SAN DIEGO — A community-based education effort to improve foot care among African American males with diabetes in the communities of Charleston and Georgetown, S.C., resulted in a sharp decline in amputation rates, from 79.1 per 1,000 diabetes hospitalizations in 1999 to 31.7 per 1,000 in 2002, Carolyn Jenkins, Dr.P.H., reported at the annual scientific sessions of the American Diabetes Association.
“We often label African American males as hard to reach,” said Dr. Jenkins, professor of nursing at the Medical University of South Carolina College of Nursing, Charleston. “The implications [of this study] are that hard-to-reach [patients] can be reached through family, friends, and community leaders. Volunteers can effectively deliver the message [of proper foot care], and community coalitions can produce outcomes specifically in decreasing amputations.”
In 1999, reducing amputations among African American males was identified as one of the priorities for action as part of the REACH 2010 (Racial and Ethnic Approaches to Community Health): Charleston and Georgetown Diabetes Coalition. Funded by a grant from the Centers for Disease Control and Prevention as a national demonstration project, the coalition's overall goal is to improve foot care and self-management of diabetes for more than 12,000 African Americans in five different health systems in the two communities.

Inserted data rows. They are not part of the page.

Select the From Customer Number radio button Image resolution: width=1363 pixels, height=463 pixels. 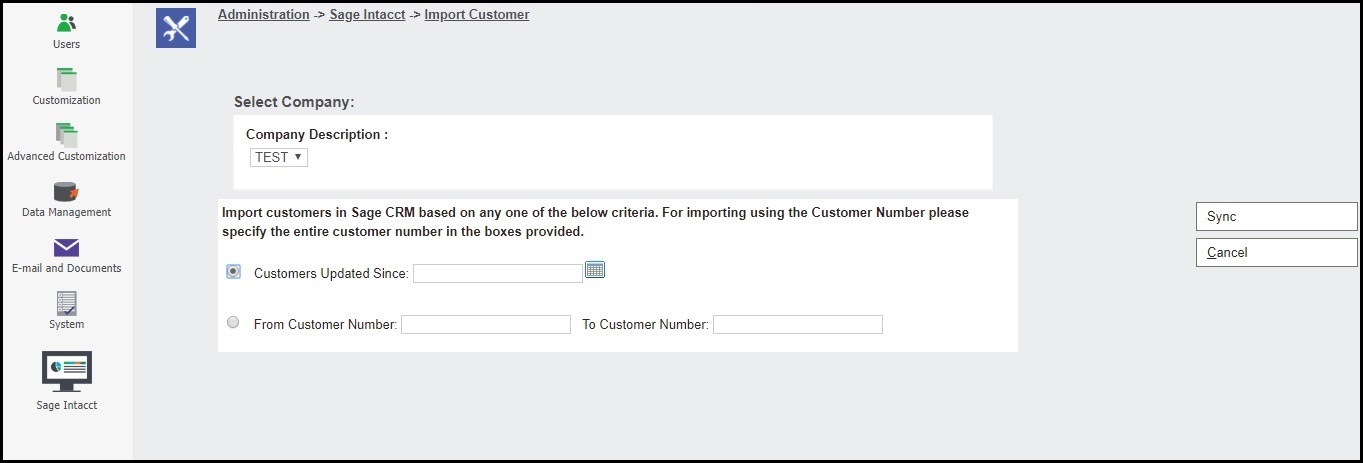[233, 322]
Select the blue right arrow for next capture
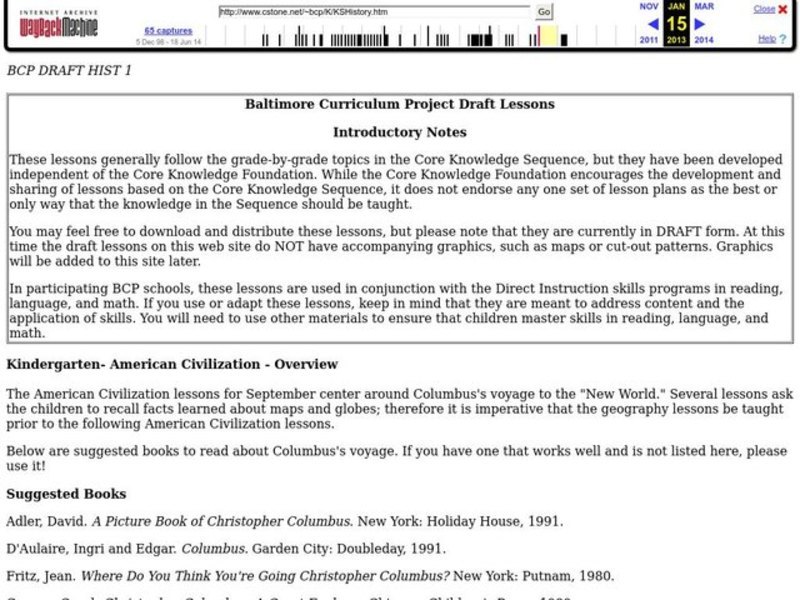The width and height of the screenshot is (800, 600). [700, 25]
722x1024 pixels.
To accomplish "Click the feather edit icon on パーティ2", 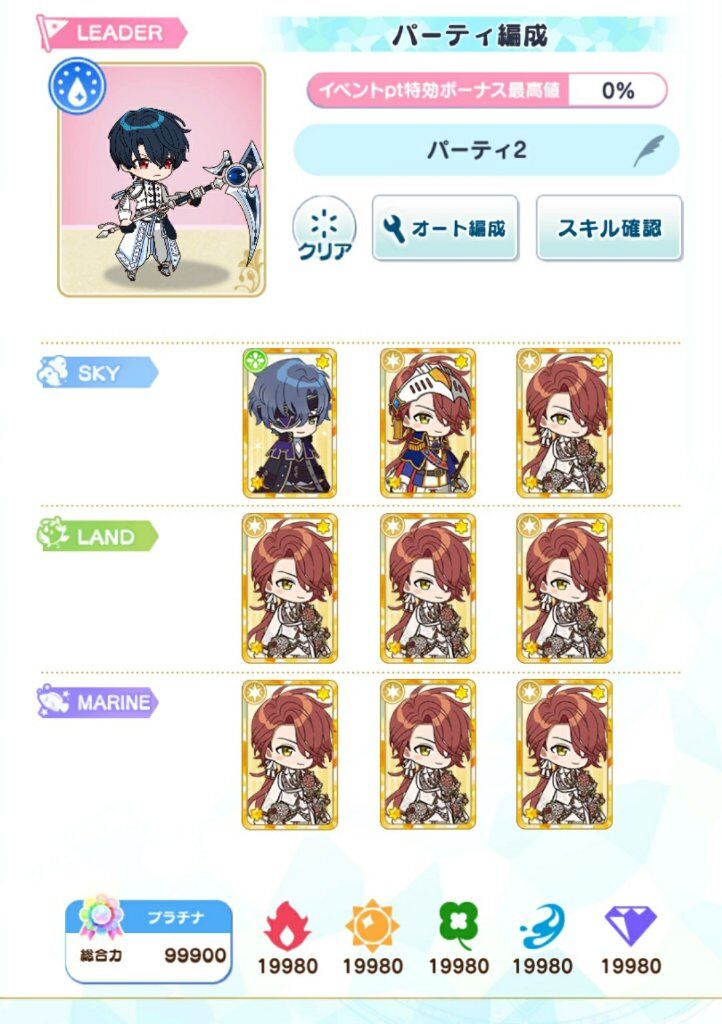I will click(x=648, y=150).
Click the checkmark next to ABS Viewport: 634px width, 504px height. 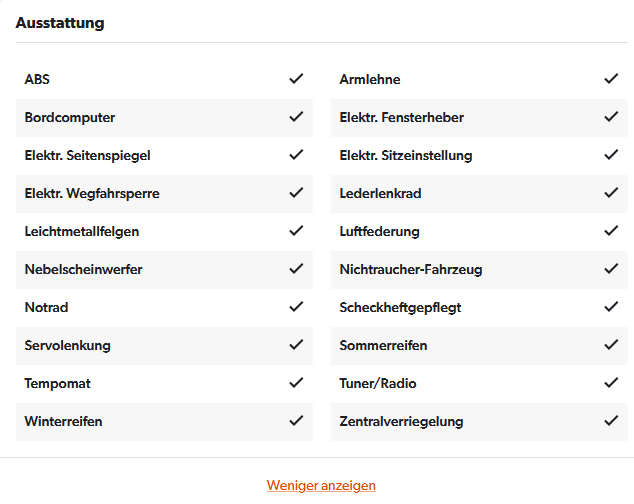tap(296, 78)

“Our action plan is organized around community-driven educational activities where people live, work, worship, play, and seek health care,” Dr. Jenkins said. “We also focused on health systems change and building a sustainable coalition that can work to maintain the activity after grant funding.”
A key focus of the coalition involves training health professionals, volunteers, and lay educators about proper foot care for adults with diabetes. The coalition includes five African American women who are employed full time as lay educators in their communities, 130 registered nurses who have completed a 2- to 3-day foot care course, and 15 registered nurse wound care specialists.
The lesson for lay educators is called “Check Yourself to Protect Yourself: Take Care of Your Feet.” Dr. Jenkins described the lesson objectives as “standard, focused on taking care of feet, cutting nails, selecting appropriate footwear, checking feet each day using the monofilament, when to notify the health care provider [about concerns], discussing a foot exam with the health [care] provider, and methods for prevention of foot problems.”
Clients receive a book about diabetes self-management (“My Guide to Sugar Diabetes,” available at www.musc.edu/reach
The coalition also enlisted the help of local media by placing ads in newspapers, broadcasting radio talk shows, and airing a 30-minute TV show on foot care that ran 34 times.
Dr. Jenkins reported that between 1999 and 2002, the rate of foot exams among all diabetes patients in the five health care systems improved from 49% to 74%.
Meanwhile, amputations in African American males decreased from 79.1 per 1,000 diabetes hospitalizations in 1999 to 31.7 per 1,000 in 2002.
When African American males who took part in focus groups were asked what made them become more proactive about seeking foot care, they gave comments like “we now know that if we have a foot problem, we don't need to wait for it to get better,” Dr. Jenkins said. “We need to go to our health care providers in 1–2 days.”
When an audience member asked Dr. Jenkins how to win support for such an effort at the community level, she replied, “It's key that we educate policy makers about the problem and show them that we can make a difference. Stay in constant contact with them and share the information and get community members to do the same.”